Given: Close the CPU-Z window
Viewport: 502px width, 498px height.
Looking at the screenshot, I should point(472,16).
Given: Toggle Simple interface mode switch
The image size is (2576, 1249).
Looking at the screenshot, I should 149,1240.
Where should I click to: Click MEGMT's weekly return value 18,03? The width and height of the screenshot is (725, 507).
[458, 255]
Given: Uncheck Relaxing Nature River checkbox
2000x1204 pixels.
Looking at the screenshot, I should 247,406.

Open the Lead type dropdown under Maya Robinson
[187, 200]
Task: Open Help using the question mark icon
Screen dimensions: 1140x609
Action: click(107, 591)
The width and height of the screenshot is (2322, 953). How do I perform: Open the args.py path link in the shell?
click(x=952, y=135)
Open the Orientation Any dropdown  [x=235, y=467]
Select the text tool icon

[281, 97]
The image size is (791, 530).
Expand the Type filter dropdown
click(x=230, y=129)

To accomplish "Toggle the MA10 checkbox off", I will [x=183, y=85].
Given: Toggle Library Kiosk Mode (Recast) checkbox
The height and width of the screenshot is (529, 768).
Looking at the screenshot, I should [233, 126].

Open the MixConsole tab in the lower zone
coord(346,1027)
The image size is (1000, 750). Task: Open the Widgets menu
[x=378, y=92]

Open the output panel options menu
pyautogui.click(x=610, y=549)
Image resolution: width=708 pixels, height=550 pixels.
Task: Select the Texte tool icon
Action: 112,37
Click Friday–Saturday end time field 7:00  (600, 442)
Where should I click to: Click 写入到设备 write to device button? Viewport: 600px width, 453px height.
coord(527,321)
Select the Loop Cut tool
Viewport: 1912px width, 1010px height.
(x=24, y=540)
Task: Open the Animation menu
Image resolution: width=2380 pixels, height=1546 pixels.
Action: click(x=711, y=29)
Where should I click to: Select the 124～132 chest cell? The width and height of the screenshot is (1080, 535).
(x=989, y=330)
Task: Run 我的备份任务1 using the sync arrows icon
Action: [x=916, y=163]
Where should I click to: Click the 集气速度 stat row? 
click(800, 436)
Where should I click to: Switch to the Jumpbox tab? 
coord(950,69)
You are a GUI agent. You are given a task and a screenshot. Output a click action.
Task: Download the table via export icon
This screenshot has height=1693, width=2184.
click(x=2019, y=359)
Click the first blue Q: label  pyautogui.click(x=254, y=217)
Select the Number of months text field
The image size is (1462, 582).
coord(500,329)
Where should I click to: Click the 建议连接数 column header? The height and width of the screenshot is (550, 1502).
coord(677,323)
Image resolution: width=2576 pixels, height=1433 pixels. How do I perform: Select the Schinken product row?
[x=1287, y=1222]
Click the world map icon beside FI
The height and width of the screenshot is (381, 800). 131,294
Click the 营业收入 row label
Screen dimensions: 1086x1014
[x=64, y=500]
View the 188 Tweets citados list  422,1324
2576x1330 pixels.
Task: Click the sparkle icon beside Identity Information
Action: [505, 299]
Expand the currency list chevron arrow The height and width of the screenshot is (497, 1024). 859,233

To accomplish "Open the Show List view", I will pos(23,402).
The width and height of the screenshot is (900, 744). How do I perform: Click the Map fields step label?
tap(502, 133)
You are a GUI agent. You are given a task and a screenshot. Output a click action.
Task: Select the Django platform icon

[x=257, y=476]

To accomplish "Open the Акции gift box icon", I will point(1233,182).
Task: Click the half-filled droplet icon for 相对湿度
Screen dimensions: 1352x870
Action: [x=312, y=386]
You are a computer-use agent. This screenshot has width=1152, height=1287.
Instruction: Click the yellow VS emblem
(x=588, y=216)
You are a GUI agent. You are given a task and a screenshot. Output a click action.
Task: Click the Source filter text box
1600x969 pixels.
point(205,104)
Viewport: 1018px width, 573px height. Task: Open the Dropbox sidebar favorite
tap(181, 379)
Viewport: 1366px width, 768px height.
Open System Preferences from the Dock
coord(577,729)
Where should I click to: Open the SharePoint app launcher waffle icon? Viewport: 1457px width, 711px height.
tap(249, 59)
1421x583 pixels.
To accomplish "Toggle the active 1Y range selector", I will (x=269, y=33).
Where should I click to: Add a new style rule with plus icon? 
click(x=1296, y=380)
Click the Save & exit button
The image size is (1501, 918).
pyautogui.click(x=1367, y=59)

● ● ● ● ●

TASK REQUIREMENTS — Format the records above as a numbered list, one line per item, with the blank lines dropped.

WRITTEN ANSWER —
1. Given: Close the CPU-Z window
2. Viewport: 502px width, 498px height.
3. Looking at the screenshot, I should point(472,16).
4. Given: Toggle Simple interface mode switch
5. The image size is (2576, 1249).
6. Looking at the screenshot, I should 149,1240.
7. Where should I click to: Click MEGMT's weekly return value 18,03? The width and height of the screenshot is (725, 507).
8. [458, 255]
9. Given: Uncheck Relaxing Nature River checkbox
10. 2000x1204 pixels.
11. Looking at the screenshot, I should 247,406.
12. Open the Lead type dropdown under Maya Robinson
13. [187, 200]
14. Task: Open Help using the question mark icon
15. Screen dimensions: 1140x609
16. Action: click(107, 591)
17. The width and height of the screenshot is (2322, 953). How do I perform: Open the args.py path link in the shell?
18. click(x=952, y=135)
19. Open the Orientation Any dropdown  [x=235, y=467]
20. Select the text tool icon
21. [281, 97]
22. The image size is (791, 530).
23. Expand the Type filter dropdown
24. click(x=230, y=129)
25. To accomplish "Toggle the MA10 checkbox off", I will [x=183, y=85].
26. Given: Toggle Library Kiosk Mode (Recast) checkbox
27. The height and width of the screenshot is (529, 768).
28. Looking at the screenshot, I should [233, 126].
29. Open the MixConsole tab in the lower zone
30. coord(346,1027)
31. The image size is (1000, 750). Task: Open the Widgets menu
32. [x=378, y=92]
33. Open the output panel options menu
34. pyautogui.click(x=610, y=549)
35. Image resolution: width=708 pixels, height=550 pixels.
36. Task: Select the Texte tool icon
37. Action: 112,37
38. Click Friday–Saturday end time field 7:00  (600, 442)
39. Where should I click to: Click 写入到设备 write to device button? Viewport: 600px width, 453px height.
40. coord(527,321)
41. Select the Loop Cut tool
42. Viewport: 1912px width, 1010px height.
43. (x=24, y=540)
44. Task: Open the Animation menu
45. Image resolution: width=2380 pixels, height=1546 pixels.
46. Action: click(x=711, y=29)
47. Where should I click to: Select the 124～132 chest cell? The width and height of the screenshot is (1080, 535).
48. (x=989, y=330)
49. Task: Run 我的备份任务1 using the sync arrows icon
50. Action: [x=916, y=163]
51. Where should I click to: Click the 集气速度 stat row? 
52. click(800, 436)
53. Where should I click to: Switch to the Jumpbox tab? 
54. coord(950,69)
55. You are a GUI agent. You are given a task and a screenshot. Output a click action.
56. Task: Download the table via export icon
57. This screenshot has height=1693, width=2184.
58. click(x=2019, y=359)
59. Click the first blue Q: label  pyautogui.click(x=254, y=217)
60. Select the Number of months text field
61. The image size is (1462, 582).
62. coord(500,329)
63. Where should I click to: Click the 建议连接数 column header? The height and width of the screenshot is (550, 1502).
64. coord(677,323)
65. Image resolution: width=2576 pixels, height=1433 pixels. How do I perform: Select the Schinken product row?
66. [x=1287, y=1222]
67. Click the world map icon beside FI
68. The height and width of the screenshot is (381, 800). 131,294
69. Click the 营业收入 row label
70. Screen dimensions: 1086x1014
71. [x=64, y=500]
72. View the 188 Tweets citados list  422,1324
73. 2576x1330 pixels.
74. Task: Click the sparkle icon beside Identity Information
75. Action: [505, 299]
76. Expand the currency list chevron arrow The height and width of the screenshot is (497, 1024). 859,233
77. To accomplish "Open the Show List view", I will pos(23,402).
78. The width and height of the screenshot is (900, 744). How do I perform: Click the Map fields step label?
79. tap(502, 133)
80. You are a GUI agent. You are given a task and a screenshot. Output a click action.
81. Task: Select the Django platform icon
82. [x=257, y=476]
83. To accomplish "Open the Акции gift box icon", I will point(1233,182).
84. Task: Click the half-filled droplet icon for 相对湿度
85. Screen dimensions: 1352x870
86. Action: [x=312, y=386]
87. You are a computer-use agent. This screenshot has width=1152, height=1287.
88. Instruction: Click the yellow VS emblem
89. (x=588, y=216)
90. You are a GUI agent. You are given a task and a screenshot. Output a click action.
91. Task: Click the Source filter text box
92. 1600x969 pixels.
93. point(205,104)
94. Viewport: 1018px width, 573px height. Task: Open the Dropbox sidebar favorite
95. tap(181, 379)
96. Viewport: 1366px width, 768px height.
97. Open System Preferences from the Dock
98. coord(577,729)
99. Where should I click to: Open the SharePoint app launcher waffle icon? Viewport: 1457px width, 711px height.
100. tap(249, 59)
101. 1421x583 pixels.
102. To accomplish "Toggle the active 1Y range selector", I will (x=269, y=33).
103. Where should I click to: Add a new style rule with plus icon? 
104. click(x=1296, y=380)
105. Click the Save & exit button
106. The image size is (1501, 918).
107. pyautogui.click(x=1367, y=59)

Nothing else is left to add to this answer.